余呉湖賤ヶ岳山本山歩道は山本山まで歩いていくことができます。距離は長くなりますが、登山道は整備されていますから、山本山まで行くルートもお勧めです。このハイキング・コースは、西野山のあたりで山本山への道から外れます。磯野山城跡を示す道標がありますが、道は不明瞭で藪漕ぎを伴います。山なれない人ですと、道を間違える可能性も大です。地形図が読めない人がガイドなしで磯野山城方面へ向かうことは、現状お勧めできません。また分岐点には「磯野山城跡片道20分」とありますが、20分では磯野山城の主郭跡にたどり着くことは到底できませんので注意してください。

磯野山城自体は、思った以上に大規模な山城で、山城に興味のある方は一度訪れてみると良いでしょう。

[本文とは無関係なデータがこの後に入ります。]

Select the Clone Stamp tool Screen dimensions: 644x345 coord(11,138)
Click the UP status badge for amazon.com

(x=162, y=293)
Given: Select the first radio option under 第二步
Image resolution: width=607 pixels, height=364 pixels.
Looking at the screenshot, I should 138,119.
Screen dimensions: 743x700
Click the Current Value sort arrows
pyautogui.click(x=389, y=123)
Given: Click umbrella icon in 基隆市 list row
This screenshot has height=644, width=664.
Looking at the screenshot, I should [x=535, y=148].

ただ、登山道が整備されていないので、特に草木が茂る時期はお勧めしません。

コースの見どころ

JR木ノ本駅からは、北国街道の通る東側ではなく、西側に出て西に向かって道をまっすぐに歩いていきます。長浜市立湖北病院を過ぎると、遮るものなく賤ヶ岳と、それに繋がる山並みが見えてきます。

賤ヶ岳の山並み
賤ヶ岳の山並み

やがて八幡神社のあたりで余呉川を渡ります。桜の頃に来るときれいでしょうね。取材時はちょっと遅かったです。それにしても滋賀には八幡神社が多いですね。

余呉川
余呉川

大音の集落に入るところに伊香具神社(いかぐじんじゃ)一の鳥居があります。ここの桜は満開できれいでした。

伊香具神社 一の鳥居
伊香具神社 一の鳥居

伊香具神社は延喜式にも名前が見える、由緒ある神社です。伊香具神社のホームページから由緒を一部抜粋します。古代この辺りには伊香氏という豪族がいたようです。

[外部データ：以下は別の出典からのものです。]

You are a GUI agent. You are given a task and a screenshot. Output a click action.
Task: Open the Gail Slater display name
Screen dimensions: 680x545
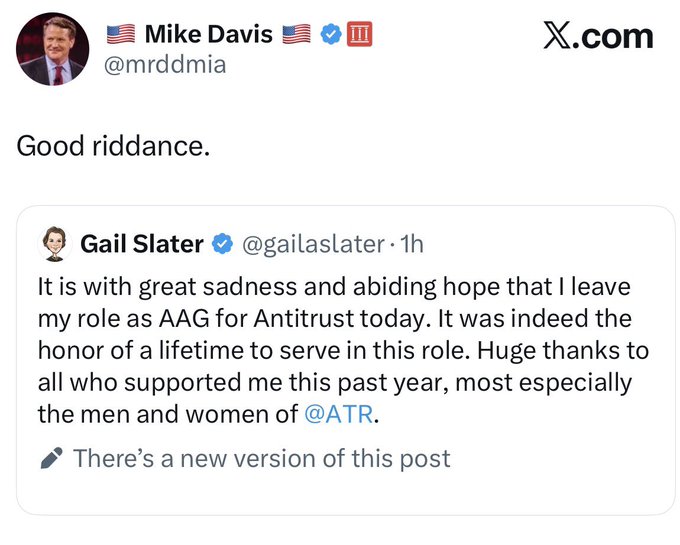click(141, 243)
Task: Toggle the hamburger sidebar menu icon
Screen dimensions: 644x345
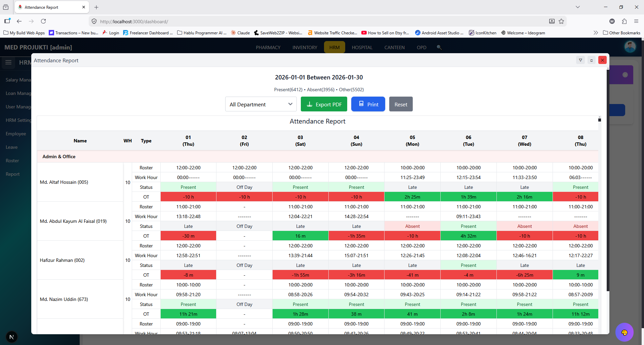Action: pos(8,62)
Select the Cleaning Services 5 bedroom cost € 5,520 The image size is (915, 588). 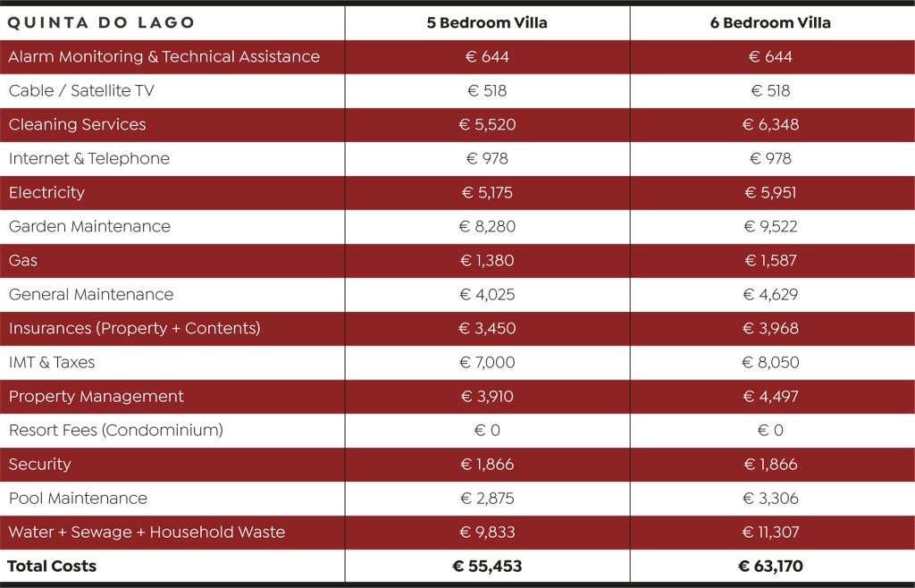[x=487, y=124]
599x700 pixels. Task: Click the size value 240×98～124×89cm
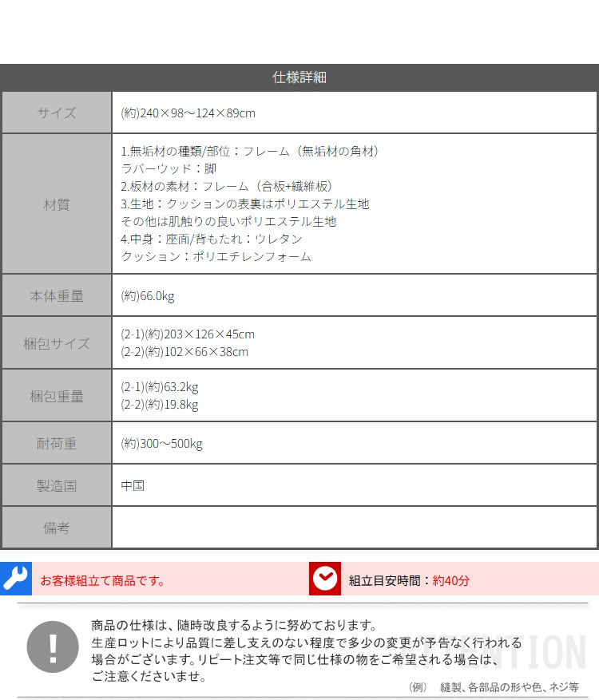tap(188, 113)
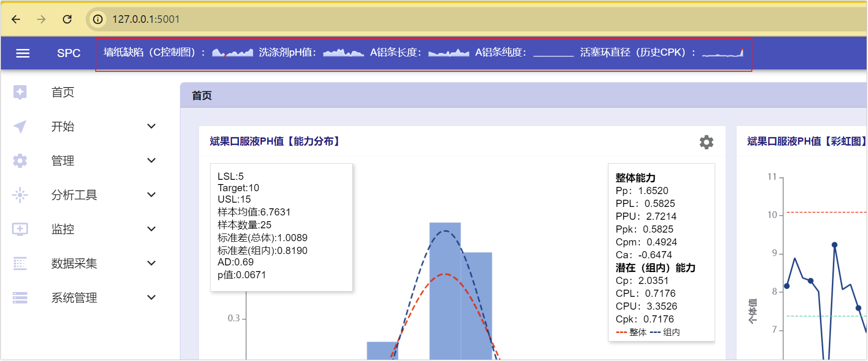Click the 监控 monitor icon
The image size is (868, 361).
(20, 229)
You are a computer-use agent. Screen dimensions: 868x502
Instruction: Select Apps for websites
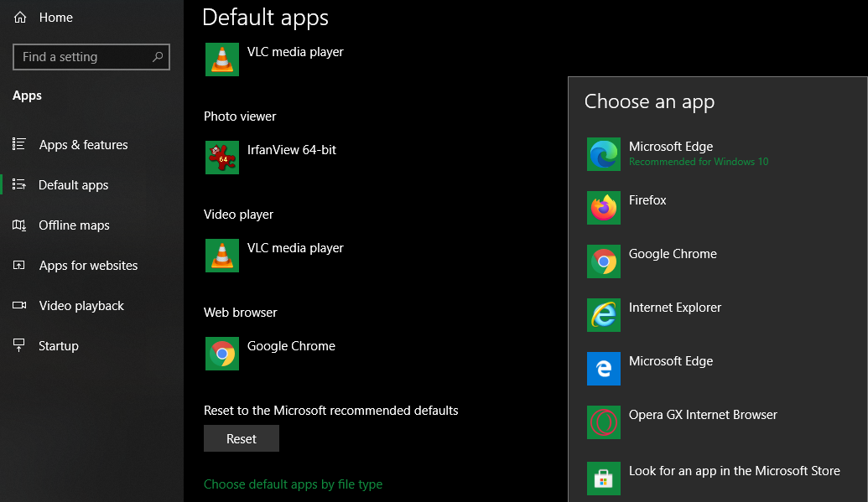[88, 265]
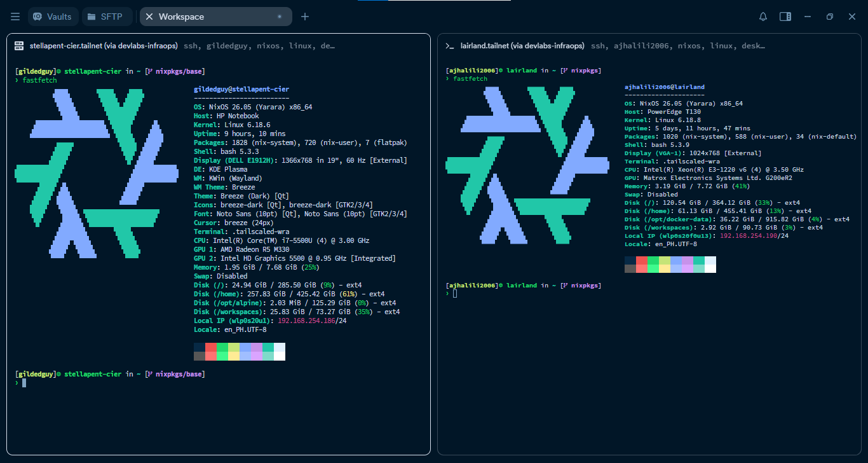Toggle the right side panel
This screenshot has width=868, height=463.
(785, 17)
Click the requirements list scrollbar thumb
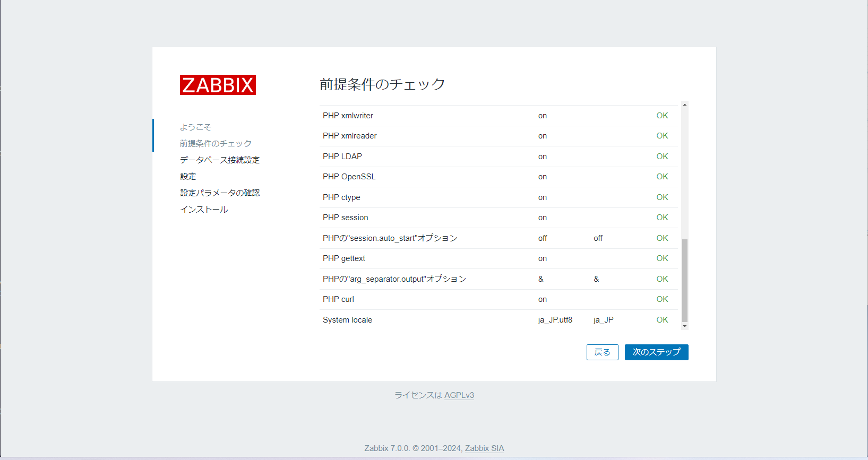868x460 pixels. pyautogui.click(x=685, y=280)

「伊香」と書いて古くは「いかご」あるいは「いかぐ」と発音しました。ですから万葉集ではこの背後の山すなわち賤ケ岳(しずがたけ)連山を伊香山と書いて、いかご山と読ませています。そしてその名は『古事記』に出てくる火の神「迦具土神」(かぐつちのかみ)の徳を受けられたところからきているようで、そのことはこの社のすぐ後ろの山の小字名を「かぐ山」とよび、また摂社に有る「意太神社」の御祭神が「迦具土神」となっていることからも証明されます。それで昔からこの神社は「火伏せの神」「防火の神」としての信者が大変多く、特に火をよく使う商売の人々の間にその霊験は大変あらたかといわれています。

 九世紀の後半当神社の神官で伊香津臣命から第十六代目にあたる伊香厚行という人は、中央政府でも活躍され菅原道真公との親交が有りました。菅原道真公は幼小の時この北方の余呉にある菅山寺という寺で修業されたこともあって、この伊香具神社を厚く信仰され自筆の法華経、金光明経を奉納されました。また宇多天皇に申し上げて「正一位勲一等大社大名神」の額を賜りました。

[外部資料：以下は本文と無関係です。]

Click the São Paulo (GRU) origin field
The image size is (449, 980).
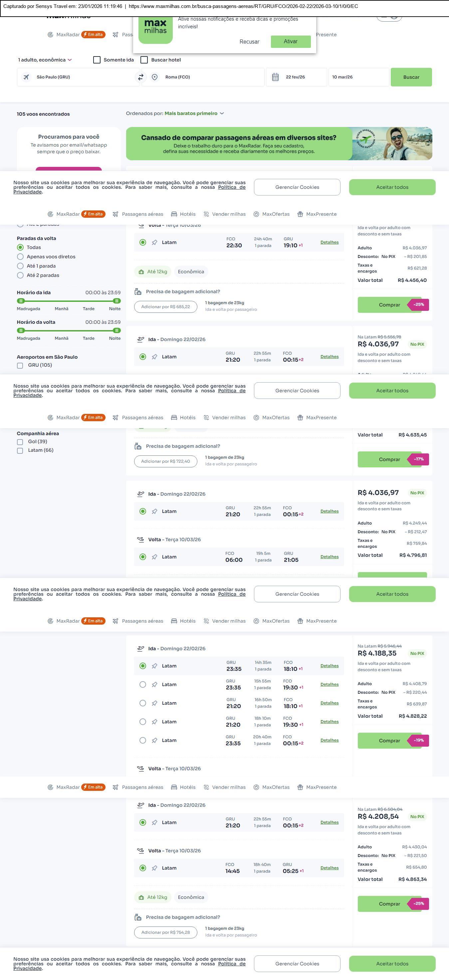pos(78,77)
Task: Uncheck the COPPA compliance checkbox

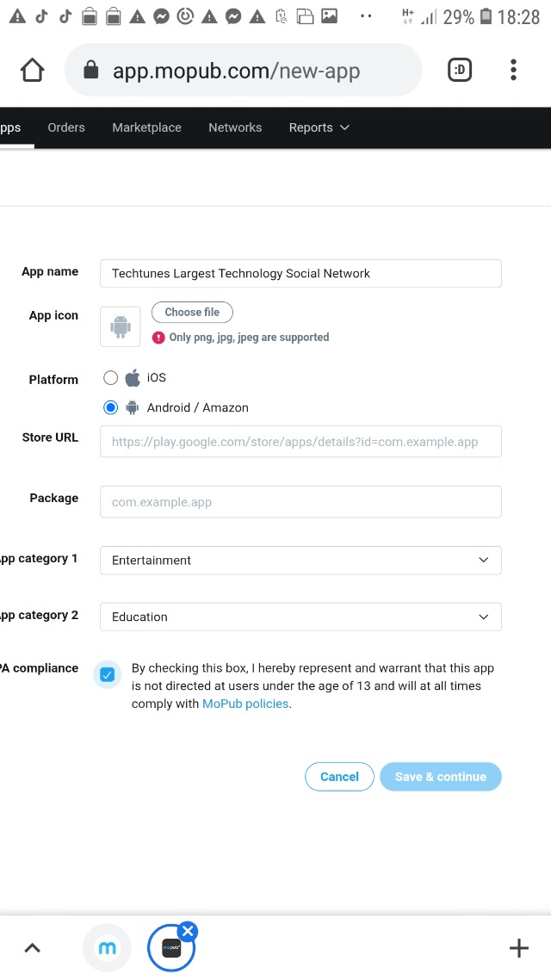Action: pos(107,674)
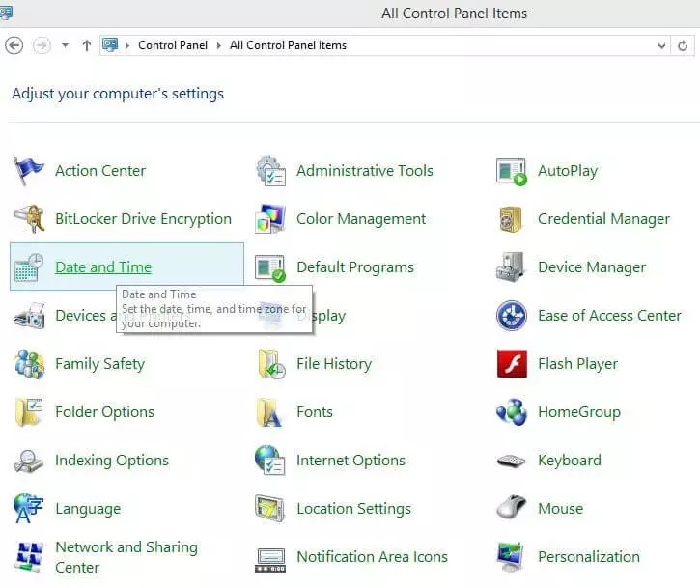Click the Action Center flag icon
The image size is (700, 588).
point(29,171)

https://ikagu-jinjya.com/history/

取材時に本殿は修復中でした。また伊香具神社には、背後の山に磐座信仰に繋がると思われる奥宮があるそうなので、機会があれば訪れたいと思います。

伊香具神社の鳥居は伊香式鳥居と呼ばれる独特のものです。境内にあった案内板によると、「奈良の三輪式鳥居と安芸の厳島式鳥居が組み合わさった様な形をしている。その昔、この神社のすぐ前が伊香小江と云う入江であり後方の山が伊香山とよばれた神奈備(注・神が宿る場所のこと)であったので、これら湖の神様と山の神様にあわせ捧げる意味でこの鳥居が作られたものです。」だそうです。

伊香式鳥居
伊香式鳥居

伊香氏がいたから、この地、大音の集落は栄えていたようで、あちらこちらに寺院跡などの看板が立てられています。かつての大音は、浄明寺という寺院を中心に、長安の都をモデルに村造りされていたとか。今は静かな山里ですが、趣のある山里です。

集落の中、浄明寺の山門跡地にある大音大日如来堂に祀られる大日如来像は、賤ヶ岳の戦いの時に周囲の寺社がすべて焼ける中、かろうじて残ったものだとか。大日如来堂から上に向かい、野生動物除けの柵の門扉を開けて山の斜面を上がっていくと、今は看板だけの浄明寺旧跡があり、その奥に小さな社殿だけの意太神社(おふとじんじゃ)があります。

意太神社
意太神社

神社の由緒は現地の案内板によると以下です。

今から一千三百年前に伊香津臣命が古事記に出てくる(火の神・迦具土)の徳を受けられ崇拝されていた神様です。(火の迦具土神)とは、火の神であると同時に火がなくては成り立たない金属精錬や陶器に製造に最も重要な神様です。この後方の山は香具山と言い鉄岩石を産し、また木之本町土倉村には銅鉱もあり古橋村や 西浅井町の日計山麓の大川に沿って多くの製 鉄遺跡郡も発掘されています。また、余呉町丹 生村では良質の粘土も産出し現在でも茶碗祭りが無形文化財として残っています。古代豪族伊香氏は姉川以北を支配しており製鉄に力を入れ、鏡・武具・農具の生産にはげみ伊香の小江を開拓し湖北の神聖なる香具山の麓に小京都として大音の村を築きました。その村名も意太からやがて大音になったと思います。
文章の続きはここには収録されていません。